Deep Learning

If deep learning is a subset of machine learning, we need to ask ourselves the following question. What makes a machine learning algorithm a deep learning algorithm?

Info

Neural networks, a "deep" architecture and representation learning are all traits of deep learning.

Neural Networks

Deep learning is exclusively based on artificial neural networks. Machine learning algorithms that do not utilize neural networks can therefore not qualify as deep learning.

In machine learning an artificial neuron is just a computational unit. This unit receives some inputs (e.g features of a house) and predicts an output (e.g. the price of the house) using its' model.

The model that transforms features into label predictions is learned from data. In that sense a neuron is not different from any other machine learning algorithm. In fact the model of the neuron is extremely simple. For the most part it involves addition and multiplication. Why then would we use artificial neurons to build systems that should be capable of image recognition, text generation and other fairly complex tasks? We have the ability to stack neurons and thus creating a network of artificial neurons.

Info

An artificial neural network is a set of interconnected neurons, where the output of a neuron is used as the input of the next neuron.

We must not forget that each neuron has its own small model under the hood. This allows each of the neurons to learn a solution to a different subproblem. This approach is called divide and conquer. The whole task is divided into solvable small chunks and the solution to those chunks constitutes the solution to the larger task. The beauty of neural networks lies in their ability to use "divide and conquer" automatically, without being explicitly told what the subproblems are.

Traditional neural networks are structured in a layered architecture. Each neuron takes the outputs from all neurons in the previous layer as its' inputs. Similarly the single output of each neuron is used as an input for each neuron of the next layer. Yet even though the input for each of the neurons in the same layer are the same, the outputs are different, because each neuron uses a different model internally. This type of a network is called a fully connected neural network.
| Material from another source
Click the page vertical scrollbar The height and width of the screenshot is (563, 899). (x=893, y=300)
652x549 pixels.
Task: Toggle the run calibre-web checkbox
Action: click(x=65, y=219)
The very first layer in a neural network is called input layer. The input layer does not involve any calculations. It holds the features of the dataset and is exclusively used as the input to the neurons in the next layer. The last layer is called output layer. The intermediary layers are called hidden layers.

Deep Architecture

The term deep learning implies a deep architecture, which means that we expect a neural network to consist of at least two hidden layers. Most modern neural networks have vastly more layers, but historically it was extremely hard to train deep neural networks. More hidden layers did not improve the performance of a neural network automatically. On the contrary, more layers usually decreased the performance, because the learning algorithm broke down once the distance that information needs to travel between neurons increased beyond a certain threshhold. Luckily researchers found ways to deal with huge neural networks consisting of several 100 or even 1000 hidden layers, but you should not forget, that the success of deep neural networks is a relatively new phenomenon.

Representation Learning

Traditional machine learning relies heavily on feature engineering.

Info

Feature engineering is the process of generating new features from less relevant features using human domain knowledge. This process tends to improve the performance of a traditional machine learning algorithms.

Let us consider a regression task, where we try to predict the price of a house based on the location and the size of the house. While the location seems to have an impact on the price of a house, the representation of the location is relatively cryptic.

Location	Size	Price
100, 100	100	1000000
120, 100	120	1200000
10, 30	90	200000
20, 25	45	110000

A human expert might know that these coordinates are useful to decide how far from the city center the house lies. Larger distance implies a lower price. From those considerations the expert might decide to classify the coordinates into several categories that are useful for a machine learning algorithm, which should lead to a better prediction quality.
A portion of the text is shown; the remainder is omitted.